본 발명은 바이러스 (virus)의 효과적인 검출 또는 신속 진단을 위하여 바이러스에 특이적인 RNA에 대하여 반응할 수 있는 리보조절인자(Switch RNA)와 전계 효과 트랜지스터(Field effect transistor, FET) 통합 센서 및 이의 이용 방법을 제공한다.

Description

리보조절인자를 이용한 바이러스 진단을 위한 FET 통합 센서 및 이의 이용 방법 {FET integrated Sensor using Switch RNA for diagnosis of virus and method of use thereof}
본 발명은 바이러스 (virus)의 효과적인 검출 또는 신속 진단을 위하여 리보조절인자(Switch RNA)와 전계 효과 트랜지스터(Field effect transistor, FET)를 사용하는 융합 기술에 관한 것이다.
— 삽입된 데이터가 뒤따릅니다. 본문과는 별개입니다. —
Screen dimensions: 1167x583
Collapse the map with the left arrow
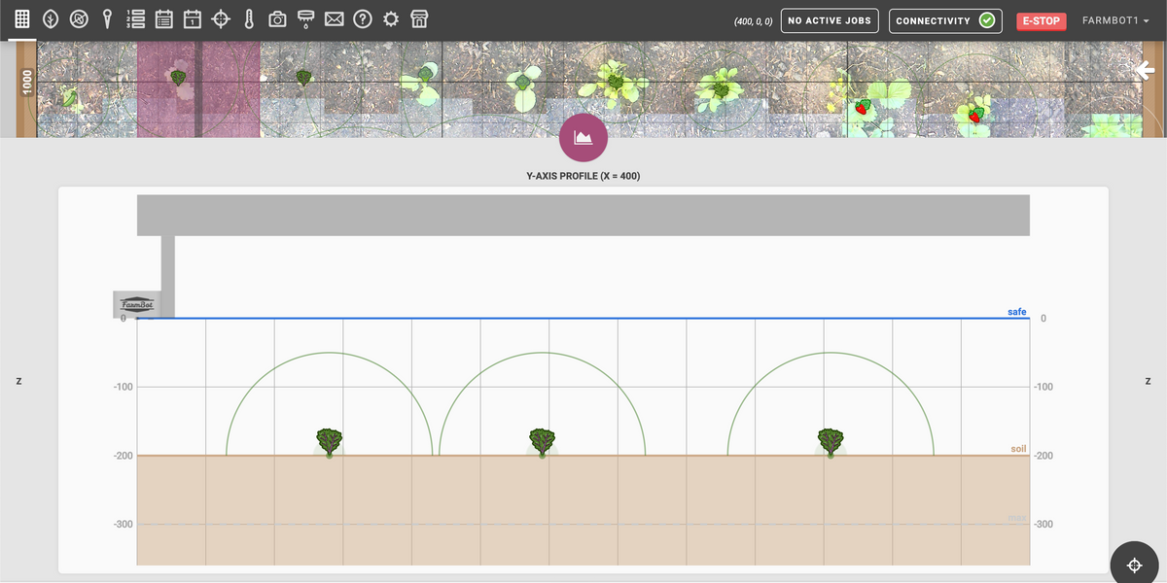pos(1144,69)
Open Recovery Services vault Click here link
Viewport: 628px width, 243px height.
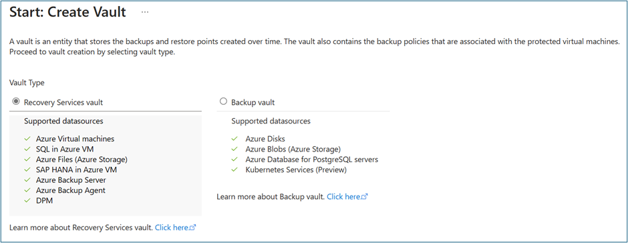(172, 228)
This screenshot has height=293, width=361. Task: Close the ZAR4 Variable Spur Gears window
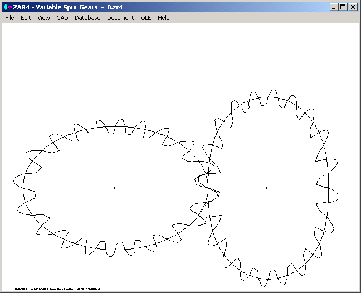[353, 7]
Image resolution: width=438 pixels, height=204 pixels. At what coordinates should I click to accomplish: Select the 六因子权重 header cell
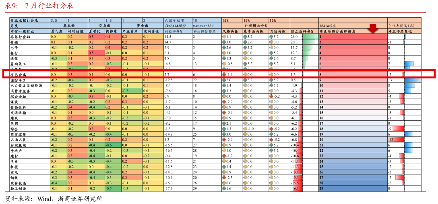(177, 20)
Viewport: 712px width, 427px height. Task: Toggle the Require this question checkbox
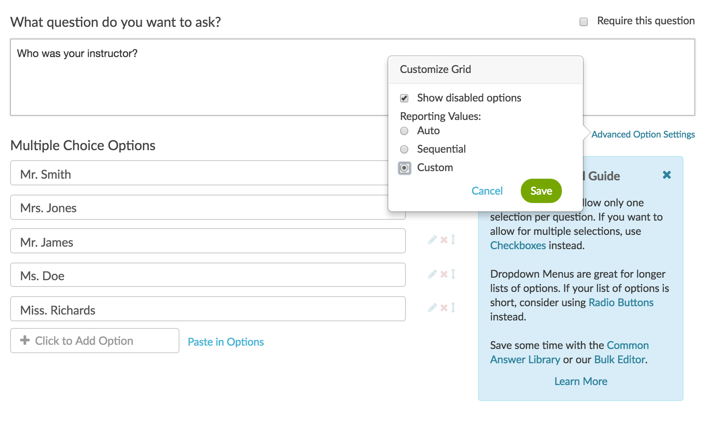(x=584, y=22)
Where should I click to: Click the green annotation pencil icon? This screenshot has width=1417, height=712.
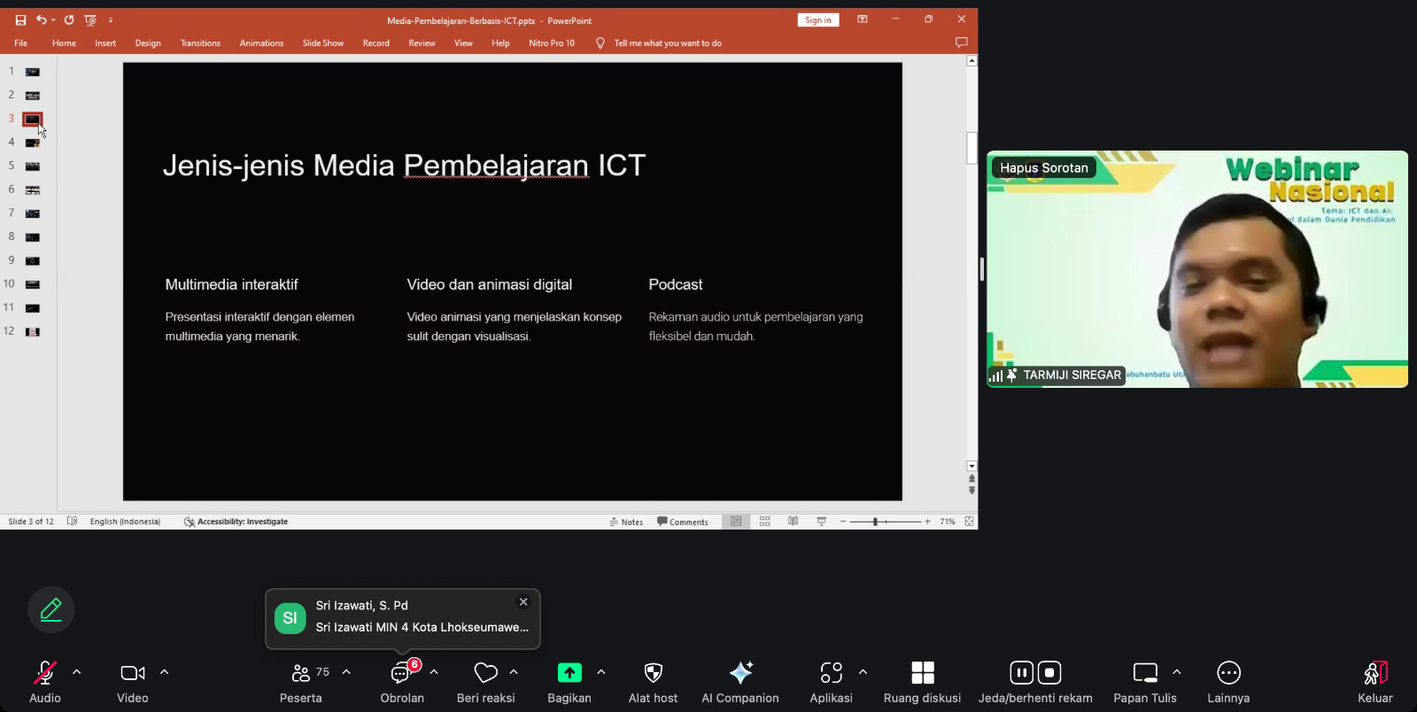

핵산 서열과 직접 반응하여 핵산 서열을 조절할 수 있는 일렬의 RNA서열을 리보조절인자(또는 '스위치(Switch) RNA'라 함)라고 한다. 특정 RNA 부위와 결합 (hybridization) 하여, 리포터 유전자 (Reporter gene)을 발현하거나, RNA 자체의 기능을 못하게 막기도 한다. 이와 같은 RNA 기반의 리보조절인자는 단백질 발현 제어, 대사 경로에서의 특정 대사 물질 조절 및 세포 사멸 유도등을 비롯한, 합성 생물학 분야에서 많은 적용을 위해 사용되어 왔다.
리보조절인자(Switch RNA)는 생체센서로써, 생물 분자인 RNA를 감지하여, 시료에서 해당 RNA의 존재유무를 판단할 수 있게 해준다. 이는 RNA 바이러스 진단 뿐 만 아니라 16S RNA를 통한 미생물 동정에도 사용될 수 있으며, 암 RNA를 진단 등 RNA를 검지하는 다양한 분야에 적용될 수 있다. 특히, 리보조절인자는 검지하고자 하는 RNA 서열을 알고 있을 경우, 진단 항체 또는 압타머에 비해 상당히 빠른 시간 내에 제작이 가능하다. 또한 리보조절인자는 플라스미드 벡터에 포함되어 제작되므로, 높은 품질로 대량 생산이 가능하다.
리보조절인자의 단점은 민감도가 떨어진다는 점이다. 메르스 바이러스 진단에 적용할 경우 1011 copies/ml에서 대조군 대비 3배의 형광을 보이는 것으로 확인되었으며, 지카 바이러스의 경우 109 copies/ml에서 대조군 대비 3배 형광을 보인다. 선행연구 (비특허문헌, Cell. (2016) 165;1255-1266, MIT의 Collins 그룹) 에서도 에볼라 바이러스 및 지카 바이러스를 진단하기 위해 리보조절인자를 단독으로 사용하지 않고, 시료안의 RNA를 증폭하는 RPA(Recombinase Polymerase Amplification) 또는 NASBA(Nucleic Acid Sequence-Based Amplification)과 같은 등온증폭 기술을 함께 사용하고 있다.
리보조절인자의 낮은 민감도를 해결하기 위해 본 발명에서는 생체분자를 검출하는데 높은 민감도를 보이는 전계 효과 트랜지스터 (FET)와 리보조절인자를 융합하는 기술을 사용하여, 등온증폭 또는 PCR 없이 5분 이내에 신속하게 바이러스를 검출하였다.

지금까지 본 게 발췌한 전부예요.